Hawkeye Football Keeps Moving On

Sept. 17, 2013

Complete Ferentz Transcript | Ferentz News Conference Highlights

IOWA CITY, Iowa — After three weeks, the University of Iowa football team is further down the road, but there are miles to go before it sleeps.

Head coach Kirk Ferentz met with media Tuesday in the Hayden Fry Football Complex, and although pleased with two consecutive victories, he mentioned that the Hawkeyes are four points from an undefeated season, and there is room for improvement.

“The thing I’m most excited about is we can still play a lot better,” Ferentz said. “We’re going to have to, we understand that. We’re not a team that can waste a day.”

The Hawkeyes (2-1 overall) are coming off victories against Missouri State (28-14) and on the road at Iowa State (27-21) in games that were closer on the scoreboard than on the playing field. Against Missouri State, the Hawkeyes ran the ball 58 times for 296 yards and controlled 36:37 of the 60-minute game clock. Last week in its first road test, Iowa had 60 rushing attempts for 218 yards with 38:03 time of possession.

In a throwback to the Hayden Fry “scratch where it itches” days, Ferentz said “anything that works, we’re going to keep doing it.”

That could mean another heavy dose of Mark Weisman, Damon Bullock, Jordan Canzeri and LeShun Daniels, Jr., on Saturday when the Hawkeyes host Western Michigan with an 11:01 a.m. (CT) start inside Kinnick Stadium.

“Historically, if you can’t run the ball at any level, at some point it’s going to catch up to you,” Ferentz said. “It helps if you can run, and if you can’t stop the run, it’s going to be a tough game and a tough season.”

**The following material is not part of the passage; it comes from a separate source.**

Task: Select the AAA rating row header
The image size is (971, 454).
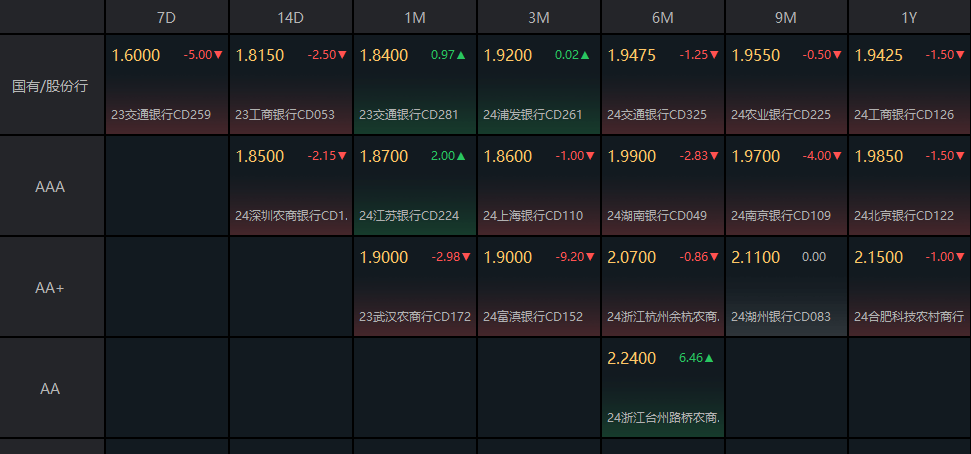Action: tap(50, 187)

It is a “Four’s Company” situation in the Hawkeye offensive backfield. Weisman has 425 yards on 85 attempts, followed by Bullock (40 carries, 166 yards), Daniels (6-30) and Canzeri (8-29). Throw in the mobility of quarterback Jake Rudock (19 attempts, 63 yards, four touchdowns) and Iowa is averaging 293.3 rushing yards per game — 142 yards per game more than its opponents.

“Historically, if you can’t run the ball at any level, at some point it’s going to catch up to you. It helps if you can run, and if you can’t stop the run, it’s going to be a tough game and a tough season.”
Kirk Ferentz
UI head football coach

At times, UI offensive coordinator Greg Davis has opted to add fullbacks Adam Cox or Macon Plewa to the mix.

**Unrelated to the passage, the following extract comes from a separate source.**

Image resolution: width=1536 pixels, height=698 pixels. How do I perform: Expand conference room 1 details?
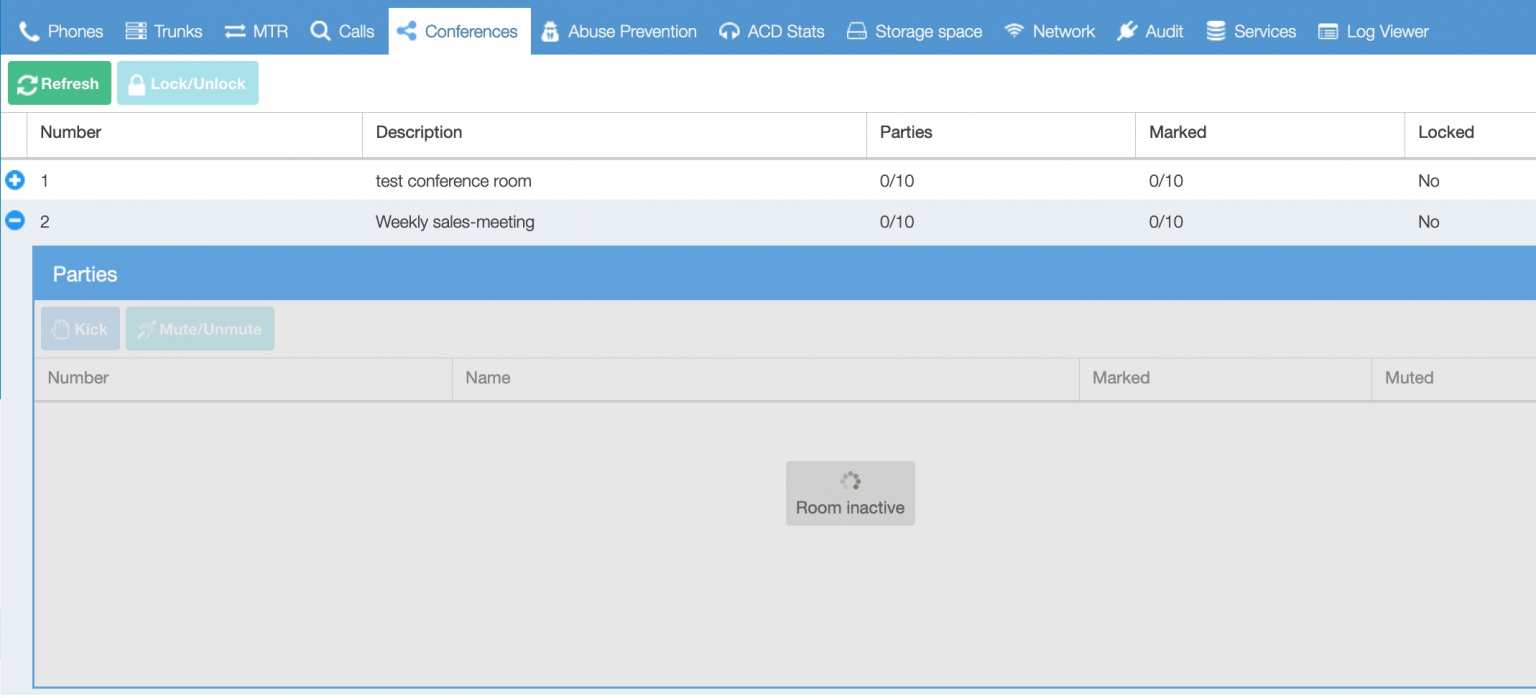click(15, 180)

“They have earned our confidence,” Ferentz said. “Back in the spring I felt good about both guys and they’re doing a nice job. It gives us a nice one-two punch, and we know we can count on them.”

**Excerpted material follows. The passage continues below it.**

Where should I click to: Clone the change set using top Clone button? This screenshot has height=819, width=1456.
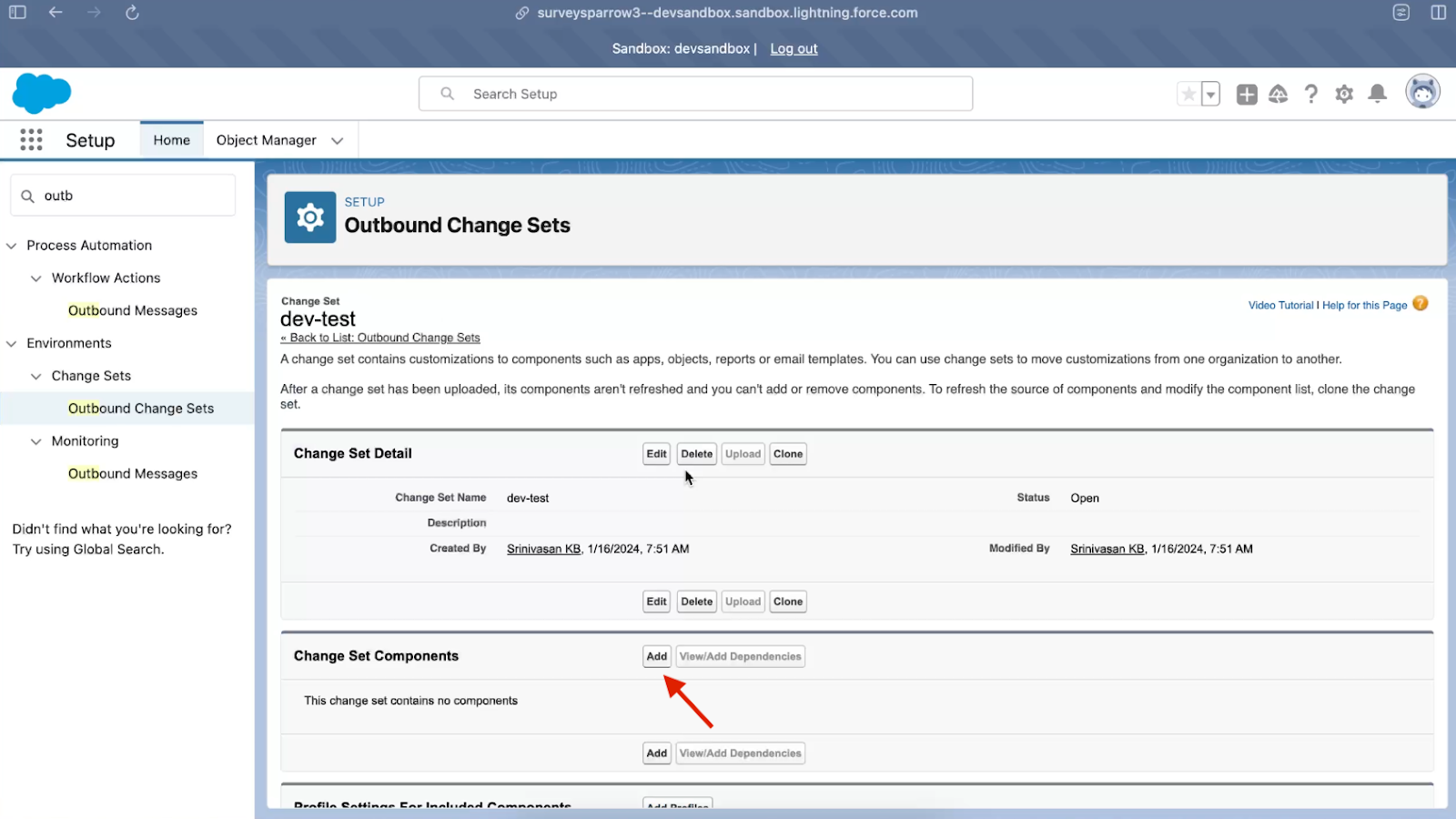point(787,454)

There is good news in the Hawkeye defensive backfield as well: cornerbacks Jordan Lomax and Maurice Fleming are expected to be at full speed.

The to-do list for Ferentz this week is getting the Hawkeyes to “practice cleaner.”

“It’s not that they weren’t trying, we just have to practice a little bit cleaner,” Ferentz said. “Then, hopefully our execution will show up a little better on Saturdays.”

Complicating the “cleanliness” of practice recently was a string of unseasonably hot days, coupled with a downpour Sept. 11.

“Last week it felt like we were in Phoenix on Tuesday,” Ferentz said. “Wednesday was more like the Midwest or the Gulf, it was kind of humid. Then all of a sudden, we had a shower, so we got to do a wet ball drill finally, which was good, because it was a distraction.”

The next on-field distraction comes in the form of a Western Michigan program that is 2-0 all-time against the Hawkeyes. Iowa is 13-4 against Mid-American Conference teams since 1999, but the Hawkeyes have lost the last two meetings: 32-31 against Central Michigan on Sept. 22, 2012, and 30-27 against Northern Illinois to open the 2013 season Aug. 31.

“They play really good football, I’ve been saying that for a while,” Ferentz said. “There are a lot of really good players in the MAC. I’ll go back to when I got here. If you compared their quarterbacks from 1999 to 2005, I think you would find they had better pro guys than (the Big Ten Conference) did. That is my observation without doing a study on it.”